Kembali ke iklan tadi. Ada yang bisa menangkap pesan di balik itu? Budaya yang satu ini sudah bercokol dan berakar terlalu kuat, pula terlalu dalam, dalam masyarakat kita sehingga kita  tidak menyadarinya sama sekali, bahkan cenderung membenarkannya jika ada yang mempermasalahkannya. Budaya ini mengawetkan oposisi gender secara naif, berharap kapasitas otak manusia berada di bawah frekuensi standar sehingga tidak akan menyadari fenomena ini. Herannya, media masih saja menjadi pelopor, bahkan provokator ulung dari ketidakadilan sosial ini.

Daripada terlalu jauh mengomeli media massa yang tuli sejak lahir (tapi tak pernah menyadarinya, akibat komersialisasi buta-butaan!), lebih baik topik kita kembali ke iklan. Iklan masak-memasak, cuci-mencuci, merawat bayi, dan sebagainya, sebenarnya mengandung pesan tersirat bahwa segala tugas rumah tangga adalah bagian dari tugas pokok seorang mama, seorang perempuan, kaum wanita. Bahkan ada iklan yang dengan bangganya mempertontonkan seorang wanita karier yang sepulang kerja masih (harus) menyempatkan diri mengurusi keluarganya, suami, dan anak-anak. 

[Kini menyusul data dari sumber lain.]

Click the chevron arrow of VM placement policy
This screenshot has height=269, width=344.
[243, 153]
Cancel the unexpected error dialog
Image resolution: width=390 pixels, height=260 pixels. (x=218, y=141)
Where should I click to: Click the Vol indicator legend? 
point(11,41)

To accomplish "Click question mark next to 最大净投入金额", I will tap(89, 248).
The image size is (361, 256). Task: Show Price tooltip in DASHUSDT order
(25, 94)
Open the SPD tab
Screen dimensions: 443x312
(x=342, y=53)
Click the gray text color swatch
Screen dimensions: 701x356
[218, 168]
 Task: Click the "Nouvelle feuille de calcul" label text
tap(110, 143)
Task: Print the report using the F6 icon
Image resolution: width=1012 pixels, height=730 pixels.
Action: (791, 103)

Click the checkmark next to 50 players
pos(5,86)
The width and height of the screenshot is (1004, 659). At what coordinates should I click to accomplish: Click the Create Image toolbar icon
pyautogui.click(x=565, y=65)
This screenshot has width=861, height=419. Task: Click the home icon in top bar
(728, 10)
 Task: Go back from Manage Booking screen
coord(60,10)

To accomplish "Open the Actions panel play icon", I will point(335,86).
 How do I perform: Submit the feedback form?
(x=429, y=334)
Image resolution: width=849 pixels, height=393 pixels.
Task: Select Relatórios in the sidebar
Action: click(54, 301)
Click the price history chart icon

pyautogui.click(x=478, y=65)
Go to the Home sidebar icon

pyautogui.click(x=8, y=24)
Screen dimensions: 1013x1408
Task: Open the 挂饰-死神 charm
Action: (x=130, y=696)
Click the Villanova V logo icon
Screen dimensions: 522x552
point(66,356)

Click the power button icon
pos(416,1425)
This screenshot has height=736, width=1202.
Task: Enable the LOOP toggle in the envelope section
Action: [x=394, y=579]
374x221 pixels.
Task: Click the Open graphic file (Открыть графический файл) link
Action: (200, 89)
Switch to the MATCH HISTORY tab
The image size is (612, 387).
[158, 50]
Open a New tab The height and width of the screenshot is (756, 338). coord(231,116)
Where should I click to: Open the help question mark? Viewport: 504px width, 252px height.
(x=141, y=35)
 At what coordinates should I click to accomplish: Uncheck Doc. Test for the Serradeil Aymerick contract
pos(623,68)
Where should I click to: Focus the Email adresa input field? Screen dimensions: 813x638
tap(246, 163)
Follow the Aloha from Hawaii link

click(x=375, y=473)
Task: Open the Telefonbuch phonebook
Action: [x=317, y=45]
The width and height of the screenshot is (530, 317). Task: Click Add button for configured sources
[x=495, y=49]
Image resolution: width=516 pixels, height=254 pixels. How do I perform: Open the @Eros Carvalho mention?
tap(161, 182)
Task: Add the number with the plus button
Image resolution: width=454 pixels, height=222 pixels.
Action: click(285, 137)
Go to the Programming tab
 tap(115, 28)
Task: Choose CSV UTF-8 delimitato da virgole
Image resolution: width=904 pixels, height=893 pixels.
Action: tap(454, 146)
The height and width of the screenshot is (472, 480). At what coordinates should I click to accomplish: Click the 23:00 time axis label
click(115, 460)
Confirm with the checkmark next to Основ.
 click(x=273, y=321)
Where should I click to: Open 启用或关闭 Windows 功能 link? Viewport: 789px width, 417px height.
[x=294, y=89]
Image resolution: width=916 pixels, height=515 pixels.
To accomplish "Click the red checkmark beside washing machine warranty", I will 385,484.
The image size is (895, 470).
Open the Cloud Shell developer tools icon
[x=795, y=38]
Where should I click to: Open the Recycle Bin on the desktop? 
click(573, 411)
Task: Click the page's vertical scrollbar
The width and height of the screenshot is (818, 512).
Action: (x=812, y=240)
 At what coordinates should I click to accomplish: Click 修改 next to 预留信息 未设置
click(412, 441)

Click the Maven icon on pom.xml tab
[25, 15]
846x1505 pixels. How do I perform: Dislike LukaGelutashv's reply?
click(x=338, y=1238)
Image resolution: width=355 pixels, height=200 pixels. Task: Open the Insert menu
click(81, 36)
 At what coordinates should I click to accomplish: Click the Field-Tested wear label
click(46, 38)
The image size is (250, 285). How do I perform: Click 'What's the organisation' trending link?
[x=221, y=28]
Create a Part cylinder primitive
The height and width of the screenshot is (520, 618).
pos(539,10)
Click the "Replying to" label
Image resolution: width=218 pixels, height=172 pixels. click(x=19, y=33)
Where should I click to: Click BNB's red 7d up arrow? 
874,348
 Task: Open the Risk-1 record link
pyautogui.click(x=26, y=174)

Maka  kepercayaan yang sudah ada di masyarakat tentang pembagian wilayah tugas di antara laki-laki dan perempuan semakin kuat. Bahwasanya laki-laki menguasai wilayah publik (semua yang di luar rumah), sedangkan perempuan di wilayah non-publik (domestik). Kepercayaan ini saking kuatnya, hampir menyaingi iman dan keyakinan mereka! Maka munculah semboyan konyol nan mesum : Wanita itu kasur, dapur, sumur.

Oposisi gender ini nantinya mengesampingkan dan menabukan kaum androgini, yaitu mereka yang berada di tengah-tengah skala feminin dan maskulin. Kenapa? Karena masyarakat kita sudah terlanjur mengepak, menggolong-golongkan, mematok, mengundang-undangkan : INI BAGIAN YANG PANTAS BUAT LAKI-LAKI DAN BUAT PEREMPUAN – DAN INI YANG TIDAK PANTAS BUAT MEREKA. Maka di saat ada yang menyimpang dari patokan-patokan itu, individu tersebut dianggap menyalahi aturan yang berlaku dalam masyarakat lalu ia pun diisolasi. Padahal sebenarnya dia itu hanyalah korban dari konstruksi sosial dan budaya kita! Contohnya saja, suami yang mencuci piring, memasak, dan merawat anak-anaknya dicap negatif : SUAMI TAKUT ISTRI. Semboyan ini merupakan sindiran yang diberikan oleh para laki-laki (ironisnya, para perempuan juga!!!) kepada sesama kaumnya karena dianggap lemah. Seolah sudah merupakan kodrat bahwa laki-laki harus lebih unggul dari perempuan.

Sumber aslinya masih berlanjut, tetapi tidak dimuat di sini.